# Excerpted text
Obama’s evasion will likely spur public suspicions that White House officials knew about, or even supported, the IRS targeting.

When asked about a special prosecutor, Obama said he would work with investigations begun by Congress and the Department of Justice.

“Between those investigations, I think we will be able to figure out exactly what happened … and we’re going to be able to implement steps to fix it. And that, ultimately, is the main priority that I have,” he said.

“I have complete confidence in Eric Holder as attorney general,” he said in response to a question about the simultaneous scandal over the department’s investigation of phone calls by reporters working for The Associated Press news agency.

Special prosecutors are appointed by the attorney general, not by Congress.

A special prosecutor would be a political nightmare for the White House, because the prosecutor would have the ability to investigate many people and offices to see if they knew — or even aided — the IRS actions.

IRS officials and media outlets have described suppression of conservative political groups, including tea party and pro-life groups, as well as suspected targeting of donors, activists and even at least one GOP political candidate.

# Material for this exercise

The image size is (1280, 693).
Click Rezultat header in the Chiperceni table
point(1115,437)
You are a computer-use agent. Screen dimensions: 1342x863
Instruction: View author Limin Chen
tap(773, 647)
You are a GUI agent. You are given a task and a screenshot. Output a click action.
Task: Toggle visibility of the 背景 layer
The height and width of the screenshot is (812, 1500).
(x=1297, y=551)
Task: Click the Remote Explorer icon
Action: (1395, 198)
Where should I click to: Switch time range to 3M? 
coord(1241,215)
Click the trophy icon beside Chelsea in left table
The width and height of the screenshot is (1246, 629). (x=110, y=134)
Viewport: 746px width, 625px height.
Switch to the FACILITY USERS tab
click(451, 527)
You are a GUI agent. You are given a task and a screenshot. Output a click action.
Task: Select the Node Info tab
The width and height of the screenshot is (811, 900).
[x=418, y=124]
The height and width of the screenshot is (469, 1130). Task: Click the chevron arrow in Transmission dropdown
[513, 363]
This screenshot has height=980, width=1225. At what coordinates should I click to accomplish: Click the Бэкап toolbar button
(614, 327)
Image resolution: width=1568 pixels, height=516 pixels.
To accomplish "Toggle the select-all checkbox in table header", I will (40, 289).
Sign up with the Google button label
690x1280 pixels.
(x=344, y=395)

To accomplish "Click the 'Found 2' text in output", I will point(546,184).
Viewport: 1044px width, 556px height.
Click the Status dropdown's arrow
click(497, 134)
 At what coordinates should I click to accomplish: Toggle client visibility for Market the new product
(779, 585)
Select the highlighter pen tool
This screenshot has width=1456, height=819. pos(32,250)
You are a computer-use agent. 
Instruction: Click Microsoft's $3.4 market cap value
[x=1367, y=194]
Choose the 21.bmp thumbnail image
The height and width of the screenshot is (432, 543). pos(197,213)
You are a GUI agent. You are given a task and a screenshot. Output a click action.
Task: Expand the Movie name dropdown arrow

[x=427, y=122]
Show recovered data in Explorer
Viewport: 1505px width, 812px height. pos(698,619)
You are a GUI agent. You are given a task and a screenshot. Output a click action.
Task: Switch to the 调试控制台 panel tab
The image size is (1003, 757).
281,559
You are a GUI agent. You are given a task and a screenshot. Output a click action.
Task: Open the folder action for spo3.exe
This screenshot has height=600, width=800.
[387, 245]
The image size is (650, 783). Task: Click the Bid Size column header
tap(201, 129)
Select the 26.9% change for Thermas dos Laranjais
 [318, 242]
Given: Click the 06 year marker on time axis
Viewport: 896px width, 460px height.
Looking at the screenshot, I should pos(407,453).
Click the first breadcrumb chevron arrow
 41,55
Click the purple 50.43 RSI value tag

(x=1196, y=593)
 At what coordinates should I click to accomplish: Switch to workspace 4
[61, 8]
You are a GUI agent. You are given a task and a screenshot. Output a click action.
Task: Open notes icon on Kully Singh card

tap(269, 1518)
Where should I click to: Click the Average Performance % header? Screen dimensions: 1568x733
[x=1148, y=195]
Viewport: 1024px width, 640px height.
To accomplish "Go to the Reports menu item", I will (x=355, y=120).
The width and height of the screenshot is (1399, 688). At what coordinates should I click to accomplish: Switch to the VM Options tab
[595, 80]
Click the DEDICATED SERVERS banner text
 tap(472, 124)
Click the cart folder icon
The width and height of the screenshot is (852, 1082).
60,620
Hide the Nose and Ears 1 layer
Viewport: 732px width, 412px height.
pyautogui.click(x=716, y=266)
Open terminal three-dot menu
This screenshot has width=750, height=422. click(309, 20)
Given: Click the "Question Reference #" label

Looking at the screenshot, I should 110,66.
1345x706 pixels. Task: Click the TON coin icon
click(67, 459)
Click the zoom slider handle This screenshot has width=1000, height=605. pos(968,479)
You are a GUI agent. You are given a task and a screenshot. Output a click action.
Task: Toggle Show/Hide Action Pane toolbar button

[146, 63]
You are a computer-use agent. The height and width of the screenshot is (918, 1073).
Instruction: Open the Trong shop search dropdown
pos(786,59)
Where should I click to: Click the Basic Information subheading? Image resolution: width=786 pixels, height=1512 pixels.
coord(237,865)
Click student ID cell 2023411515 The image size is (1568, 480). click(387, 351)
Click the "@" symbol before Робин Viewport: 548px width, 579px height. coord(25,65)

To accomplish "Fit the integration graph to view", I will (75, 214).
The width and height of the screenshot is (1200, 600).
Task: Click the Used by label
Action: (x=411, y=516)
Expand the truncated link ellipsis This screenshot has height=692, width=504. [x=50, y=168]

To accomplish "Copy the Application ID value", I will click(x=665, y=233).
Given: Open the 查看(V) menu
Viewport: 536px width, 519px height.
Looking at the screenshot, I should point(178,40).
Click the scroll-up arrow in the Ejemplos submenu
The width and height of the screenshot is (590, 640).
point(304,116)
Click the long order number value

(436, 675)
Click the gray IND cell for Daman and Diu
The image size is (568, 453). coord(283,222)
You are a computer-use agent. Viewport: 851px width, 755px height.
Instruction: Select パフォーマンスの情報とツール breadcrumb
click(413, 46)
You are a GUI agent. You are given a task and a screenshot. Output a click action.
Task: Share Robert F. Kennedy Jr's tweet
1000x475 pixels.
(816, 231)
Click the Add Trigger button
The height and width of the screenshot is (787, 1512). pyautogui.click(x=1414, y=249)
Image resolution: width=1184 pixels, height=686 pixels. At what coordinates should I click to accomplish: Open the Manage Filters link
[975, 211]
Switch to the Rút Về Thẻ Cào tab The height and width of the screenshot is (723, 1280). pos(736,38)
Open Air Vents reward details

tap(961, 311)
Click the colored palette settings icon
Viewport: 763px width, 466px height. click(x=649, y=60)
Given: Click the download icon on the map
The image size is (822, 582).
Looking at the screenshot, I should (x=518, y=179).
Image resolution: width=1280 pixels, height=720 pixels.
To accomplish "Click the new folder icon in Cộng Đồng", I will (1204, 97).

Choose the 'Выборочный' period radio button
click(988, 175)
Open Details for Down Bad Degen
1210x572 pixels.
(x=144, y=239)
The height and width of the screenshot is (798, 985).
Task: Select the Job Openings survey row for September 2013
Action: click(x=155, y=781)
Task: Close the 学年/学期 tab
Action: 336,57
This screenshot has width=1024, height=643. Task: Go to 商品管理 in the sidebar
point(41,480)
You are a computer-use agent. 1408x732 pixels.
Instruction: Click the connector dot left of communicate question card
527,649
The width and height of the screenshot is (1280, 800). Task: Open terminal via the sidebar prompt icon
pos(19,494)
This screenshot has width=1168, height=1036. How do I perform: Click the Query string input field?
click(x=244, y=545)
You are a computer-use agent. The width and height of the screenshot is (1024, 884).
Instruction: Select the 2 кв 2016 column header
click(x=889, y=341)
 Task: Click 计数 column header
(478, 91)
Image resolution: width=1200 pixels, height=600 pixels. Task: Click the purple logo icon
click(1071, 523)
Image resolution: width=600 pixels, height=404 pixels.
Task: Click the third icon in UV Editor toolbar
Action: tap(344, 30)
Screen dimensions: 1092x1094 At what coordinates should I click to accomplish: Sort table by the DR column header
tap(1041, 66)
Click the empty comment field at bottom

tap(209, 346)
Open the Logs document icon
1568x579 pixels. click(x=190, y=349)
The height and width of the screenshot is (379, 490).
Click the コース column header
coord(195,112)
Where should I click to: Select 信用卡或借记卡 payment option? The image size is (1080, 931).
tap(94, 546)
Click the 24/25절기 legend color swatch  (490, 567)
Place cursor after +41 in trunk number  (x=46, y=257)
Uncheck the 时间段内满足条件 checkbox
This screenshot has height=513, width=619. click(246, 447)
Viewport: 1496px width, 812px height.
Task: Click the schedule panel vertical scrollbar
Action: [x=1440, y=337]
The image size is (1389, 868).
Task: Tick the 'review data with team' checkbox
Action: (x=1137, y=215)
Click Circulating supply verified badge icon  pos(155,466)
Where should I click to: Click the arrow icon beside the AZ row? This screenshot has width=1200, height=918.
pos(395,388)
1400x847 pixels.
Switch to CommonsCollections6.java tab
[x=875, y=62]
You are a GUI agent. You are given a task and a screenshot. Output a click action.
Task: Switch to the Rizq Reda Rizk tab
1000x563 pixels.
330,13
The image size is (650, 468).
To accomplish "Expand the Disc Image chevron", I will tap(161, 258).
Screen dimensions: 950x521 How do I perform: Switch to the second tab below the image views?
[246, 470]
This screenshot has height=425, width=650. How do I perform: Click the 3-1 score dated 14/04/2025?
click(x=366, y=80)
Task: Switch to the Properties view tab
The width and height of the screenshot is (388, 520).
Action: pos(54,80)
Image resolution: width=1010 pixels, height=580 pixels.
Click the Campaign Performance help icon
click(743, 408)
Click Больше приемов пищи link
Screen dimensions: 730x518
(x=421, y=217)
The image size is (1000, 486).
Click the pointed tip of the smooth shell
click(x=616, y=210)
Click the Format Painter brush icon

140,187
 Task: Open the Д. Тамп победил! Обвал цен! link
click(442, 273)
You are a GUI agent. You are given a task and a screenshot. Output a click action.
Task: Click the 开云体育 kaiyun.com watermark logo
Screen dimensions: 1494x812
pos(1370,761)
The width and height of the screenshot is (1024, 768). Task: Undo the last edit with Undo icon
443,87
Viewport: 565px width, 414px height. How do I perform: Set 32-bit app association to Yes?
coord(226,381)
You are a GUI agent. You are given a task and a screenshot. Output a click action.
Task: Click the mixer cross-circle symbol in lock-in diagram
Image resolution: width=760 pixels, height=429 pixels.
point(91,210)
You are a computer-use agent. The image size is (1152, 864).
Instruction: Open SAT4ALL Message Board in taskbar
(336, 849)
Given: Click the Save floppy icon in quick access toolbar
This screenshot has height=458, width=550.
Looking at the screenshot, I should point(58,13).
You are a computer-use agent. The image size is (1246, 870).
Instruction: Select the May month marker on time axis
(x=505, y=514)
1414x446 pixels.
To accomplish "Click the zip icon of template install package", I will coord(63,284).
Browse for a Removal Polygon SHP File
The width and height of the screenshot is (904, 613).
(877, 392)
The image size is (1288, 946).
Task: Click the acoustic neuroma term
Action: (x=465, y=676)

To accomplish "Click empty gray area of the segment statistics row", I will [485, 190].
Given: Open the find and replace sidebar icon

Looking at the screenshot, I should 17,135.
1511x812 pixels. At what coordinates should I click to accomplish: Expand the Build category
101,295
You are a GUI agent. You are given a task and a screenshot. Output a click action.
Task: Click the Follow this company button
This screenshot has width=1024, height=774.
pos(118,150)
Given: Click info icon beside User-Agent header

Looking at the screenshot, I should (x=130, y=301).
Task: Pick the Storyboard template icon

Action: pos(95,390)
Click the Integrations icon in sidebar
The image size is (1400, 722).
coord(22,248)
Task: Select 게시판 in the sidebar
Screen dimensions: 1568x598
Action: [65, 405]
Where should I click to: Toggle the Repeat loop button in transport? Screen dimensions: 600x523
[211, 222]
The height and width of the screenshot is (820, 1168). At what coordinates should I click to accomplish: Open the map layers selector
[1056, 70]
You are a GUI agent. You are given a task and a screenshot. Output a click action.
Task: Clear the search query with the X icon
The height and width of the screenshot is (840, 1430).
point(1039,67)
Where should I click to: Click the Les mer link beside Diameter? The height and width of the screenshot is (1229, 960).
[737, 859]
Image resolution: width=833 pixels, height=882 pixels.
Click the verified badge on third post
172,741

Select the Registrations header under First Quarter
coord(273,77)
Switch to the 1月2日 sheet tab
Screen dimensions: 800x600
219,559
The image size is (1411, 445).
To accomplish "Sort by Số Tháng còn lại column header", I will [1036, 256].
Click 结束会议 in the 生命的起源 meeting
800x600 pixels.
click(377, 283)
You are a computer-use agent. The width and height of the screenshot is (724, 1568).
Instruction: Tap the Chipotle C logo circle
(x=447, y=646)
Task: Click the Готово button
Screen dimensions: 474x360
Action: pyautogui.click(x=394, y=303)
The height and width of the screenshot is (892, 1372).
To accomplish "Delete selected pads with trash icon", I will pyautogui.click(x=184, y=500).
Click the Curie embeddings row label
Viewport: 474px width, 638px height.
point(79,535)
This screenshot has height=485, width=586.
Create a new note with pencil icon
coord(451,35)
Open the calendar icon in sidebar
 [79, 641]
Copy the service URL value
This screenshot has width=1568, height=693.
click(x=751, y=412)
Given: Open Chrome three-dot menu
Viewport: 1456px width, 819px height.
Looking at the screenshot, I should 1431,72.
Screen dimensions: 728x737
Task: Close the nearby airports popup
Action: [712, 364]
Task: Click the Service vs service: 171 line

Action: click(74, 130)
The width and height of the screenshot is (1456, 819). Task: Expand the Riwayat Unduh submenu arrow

# Problems to work on
**A)** Extract the listing verbatim, from its first line through the line containing "tap(773, 647)".
**B)** Write the next part of the article on Obama's response to the IRS targeting, continuing after its final sentence.

# Expected responses
**A)**
The image size is (1280, 693).
Click Rezultat header in the Chiperceni table
point(1115,437)
You are a computer-use agent. Screen dimensions: 1342x863
Instruction: View author Limin Chen
tap(773, 647)

**B)**
The scandal is dangerous to Obama, partly because it bolsters public worries about his plans for expanding government.

The scandal has also influenced media coverage and generated wave of articles and TV clips that show tea party groups in a complimentary light.

Media outlets have become increasingly skeptical toward the administration.

During the press conference, for example, a reporter asked Obama if the scandal made him look like President Richard Nixon, who was forced from office amid multiple scandals, including the White House’s use of the IRS to target political rivals.

“I’ll let you guys engage in those comparisons,” Obama said testily. “And you can go ahead and read the history, I think, and draw your own conclusions.”